To do:
Produce exactly the lines from the one holding "The height and" through the last line of the data below, with every picture left out.

Source records:
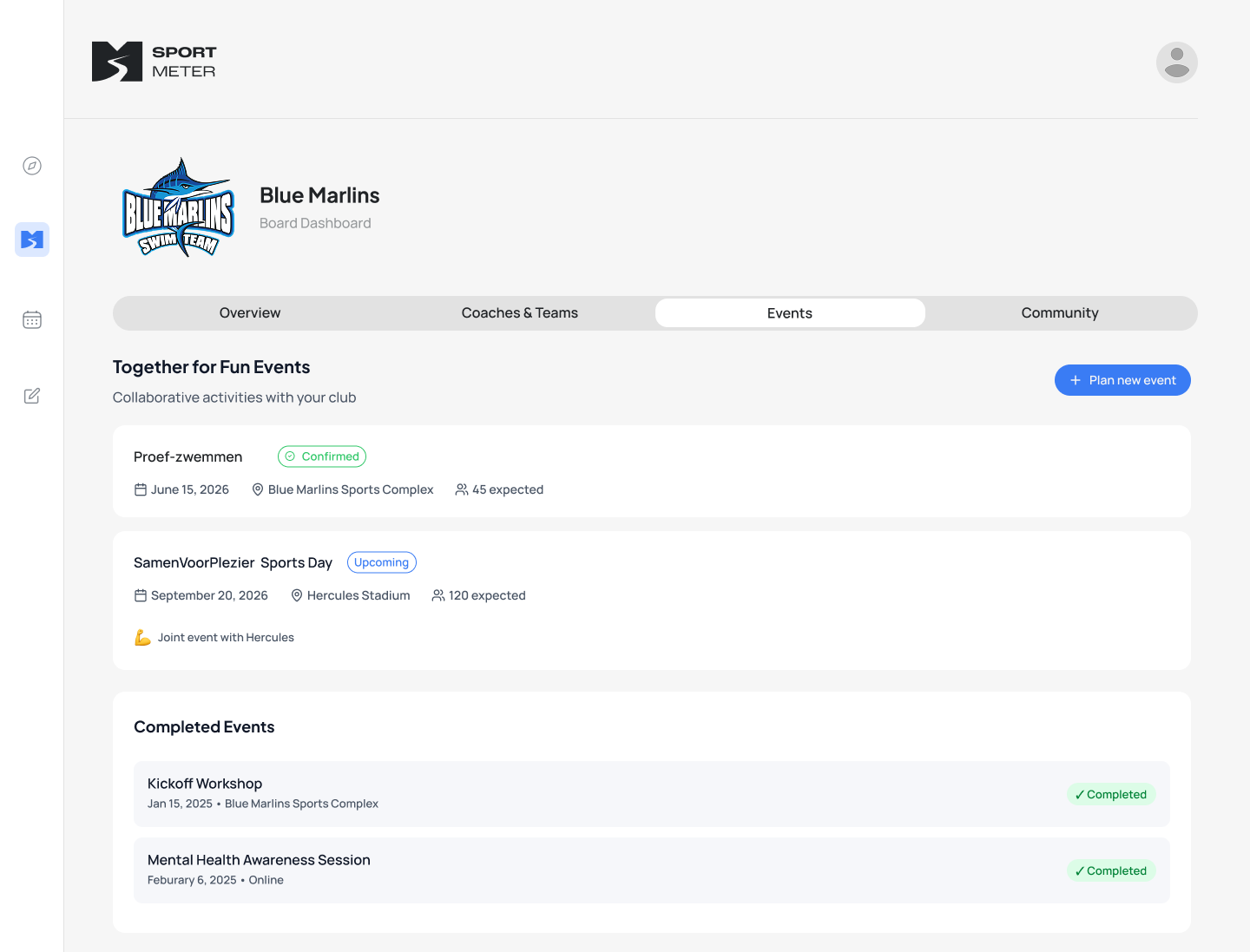Click the flexed arm emoji icon
The width and height of the screenshot is (1250, 952).
[142, 638]
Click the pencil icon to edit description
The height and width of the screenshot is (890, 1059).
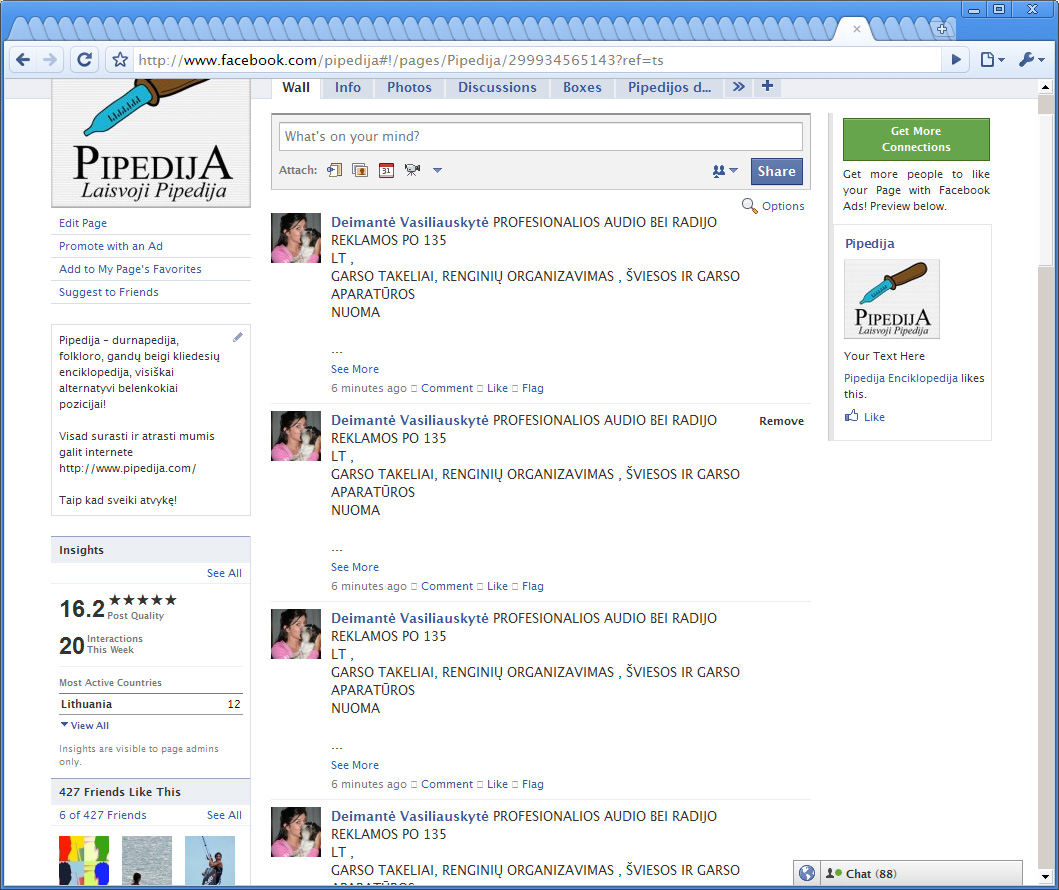pyautogui.click(x=238, y=337)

Written answer:
The height and width of the screenshot is (890, 1059).
pyautogui.click(x=238, y=337)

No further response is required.